→ What is being asked
Print exactly what the entries say, line by line, from the first line down to the one with "This screenshot has height=921, width=1920.", inclusive.

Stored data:
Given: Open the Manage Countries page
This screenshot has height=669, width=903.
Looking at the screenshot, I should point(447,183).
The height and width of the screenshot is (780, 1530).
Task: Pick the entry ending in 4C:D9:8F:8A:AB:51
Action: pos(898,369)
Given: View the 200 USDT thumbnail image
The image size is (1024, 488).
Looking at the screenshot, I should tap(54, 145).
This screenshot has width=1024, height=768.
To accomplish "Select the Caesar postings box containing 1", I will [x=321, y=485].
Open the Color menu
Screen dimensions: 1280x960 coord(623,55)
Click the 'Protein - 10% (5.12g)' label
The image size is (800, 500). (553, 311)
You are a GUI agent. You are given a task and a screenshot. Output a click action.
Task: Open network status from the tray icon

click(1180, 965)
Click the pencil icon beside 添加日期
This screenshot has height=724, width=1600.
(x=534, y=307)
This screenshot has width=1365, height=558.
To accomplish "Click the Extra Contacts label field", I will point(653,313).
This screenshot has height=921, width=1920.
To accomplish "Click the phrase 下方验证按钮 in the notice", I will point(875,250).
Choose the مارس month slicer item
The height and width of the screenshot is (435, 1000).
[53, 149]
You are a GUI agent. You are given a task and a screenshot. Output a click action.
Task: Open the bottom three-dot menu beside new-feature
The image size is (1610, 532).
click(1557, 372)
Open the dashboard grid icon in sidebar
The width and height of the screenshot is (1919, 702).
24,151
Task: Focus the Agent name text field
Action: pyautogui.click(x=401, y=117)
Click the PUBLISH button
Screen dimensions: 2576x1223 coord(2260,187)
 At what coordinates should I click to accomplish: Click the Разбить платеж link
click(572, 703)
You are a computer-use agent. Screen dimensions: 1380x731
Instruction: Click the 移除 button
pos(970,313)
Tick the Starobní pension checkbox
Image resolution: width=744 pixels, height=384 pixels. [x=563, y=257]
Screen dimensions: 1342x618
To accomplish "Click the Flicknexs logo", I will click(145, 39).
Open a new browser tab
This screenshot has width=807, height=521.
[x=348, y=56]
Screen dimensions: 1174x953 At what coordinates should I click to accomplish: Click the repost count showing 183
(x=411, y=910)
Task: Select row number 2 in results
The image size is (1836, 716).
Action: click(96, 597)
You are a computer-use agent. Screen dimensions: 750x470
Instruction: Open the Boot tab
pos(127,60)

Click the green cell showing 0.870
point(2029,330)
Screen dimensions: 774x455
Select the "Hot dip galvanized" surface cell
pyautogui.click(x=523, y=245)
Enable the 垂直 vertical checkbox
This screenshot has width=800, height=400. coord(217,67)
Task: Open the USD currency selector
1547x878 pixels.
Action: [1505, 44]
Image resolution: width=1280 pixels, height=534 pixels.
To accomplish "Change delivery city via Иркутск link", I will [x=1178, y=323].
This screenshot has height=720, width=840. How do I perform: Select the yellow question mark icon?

→ Solution to the exercise
Given: Open the Manage Countries page
This screenshot has height=669, width=903.
Looking at the screenshot, I should point(447,183).
The height and width of the screenshot is (780, 1530).
Task: Pick the entry ending in 4C:D9:8F:8A:AB:51
Action: pos(898,369)
Given: View the 200 USDT thumbnail image
The image size is (1024, 488).
Looking at the screenshot, I should tap(54, 145).
This screenshot has width=1024, height=768.
To accomplish "Select the Caesar postings box containing 1", I will [x=321, y=485].
Open the Color menu
Screen dimensions: 1280x960 coord(623,55)
Click the 'Protein - 10% (5.12g)' label
The image size is (800, 500). (553, 311)
You are a GUI agent. You are given a task and a screenshot. Output a click action.
Task: Open network status from the tray icon

click(1180, 965)
Click the pencil icon beside 添加日期
This screenshot has height=724, width=1600.
(x=534, y=307)
This screenshot has width=1365, height=558.
To accomplish "Click the Extra Contacts label field", I will point(653,313).
This screenshot has height=921, width=1920.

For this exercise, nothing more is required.